Auf dem Münchener Tage hatten die Nürnberger Boten das Angebot Knorrs abgelehnt, zuerſt einen Waffenſtillſtand zu ſchließen und dann ſeinen Herrn,„wie es ſich für einen Fürſten gezieme“, vor das Gericht des Königs zu laden. Damals hatte der Nürnberger Pfarrer Heinrich Leubing den Städteboten auseinandergeſetzt, mit welchen außerordentlichen Schwierigkeiten die rechtmäßige Ladung eines Fürſten vor Das königliche Gericht verknüpft wäre.“)
Die Städteboten hatten in Bamberg jedes Wort des Friedensvertrages gedeutet und es abgeändert, wenn es unklar war. An der wichtigſten Stelle aber hatte Albrecht einige Worte in den Vertrag eingeſchoben, deren Gefährlichkeit die klugen Nürnberger Juriſten, trotzdem ſie gewarnt waren, nicht erkannt hatten.

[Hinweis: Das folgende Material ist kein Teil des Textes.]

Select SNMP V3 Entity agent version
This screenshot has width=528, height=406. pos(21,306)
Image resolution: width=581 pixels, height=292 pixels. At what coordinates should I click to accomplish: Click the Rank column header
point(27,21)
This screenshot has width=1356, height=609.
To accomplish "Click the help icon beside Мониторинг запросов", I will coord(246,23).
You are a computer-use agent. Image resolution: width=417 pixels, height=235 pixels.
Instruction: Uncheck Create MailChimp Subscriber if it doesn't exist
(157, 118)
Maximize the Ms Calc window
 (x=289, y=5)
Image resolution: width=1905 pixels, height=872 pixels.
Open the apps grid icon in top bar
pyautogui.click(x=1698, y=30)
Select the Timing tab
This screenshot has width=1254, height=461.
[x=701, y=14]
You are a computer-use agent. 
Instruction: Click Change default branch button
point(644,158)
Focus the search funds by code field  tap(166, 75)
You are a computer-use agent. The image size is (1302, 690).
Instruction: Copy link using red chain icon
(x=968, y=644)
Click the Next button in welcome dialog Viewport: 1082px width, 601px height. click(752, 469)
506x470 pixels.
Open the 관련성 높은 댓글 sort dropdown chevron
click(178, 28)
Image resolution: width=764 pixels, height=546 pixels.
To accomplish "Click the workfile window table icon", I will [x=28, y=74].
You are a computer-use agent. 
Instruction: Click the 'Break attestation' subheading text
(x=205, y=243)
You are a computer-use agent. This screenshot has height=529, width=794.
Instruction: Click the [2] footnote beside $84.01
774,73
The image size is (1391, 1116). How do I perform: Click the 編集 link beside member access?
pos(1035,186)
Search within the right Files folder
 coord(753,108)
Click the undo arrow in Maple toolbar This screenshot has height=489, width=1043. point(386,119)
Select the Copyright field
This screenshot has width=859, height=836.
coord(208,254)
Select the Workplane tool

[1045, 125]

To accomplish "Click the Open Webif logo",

Der ſtrittige Satz in dem Friedensprotokolle lautete: Beide Parteien ſollen„vor dem römiſchen König unverdingt Recht nehmen und geben, geben und nehmen als Recht iſt“. Die drei letzten Worte waren völlig unnötig. Die Nürnberger betrachteten ſie als eine leere Phraſe. Albrecht dagegen behauptete: er wäre nur verpflichtet, Recht zu geben und zu nehmen,„als Recht iſt“, daher, wie es das Geſetz vorſchriebe. Das Geſetz ſchrieb aber vor, daß ein Fürſt,„gegen deſſen Leib
1) Bamberger Kr.⸗A., Märkers Katalog 1904, Nr. 152. 2) Vgl. oben, S. 577.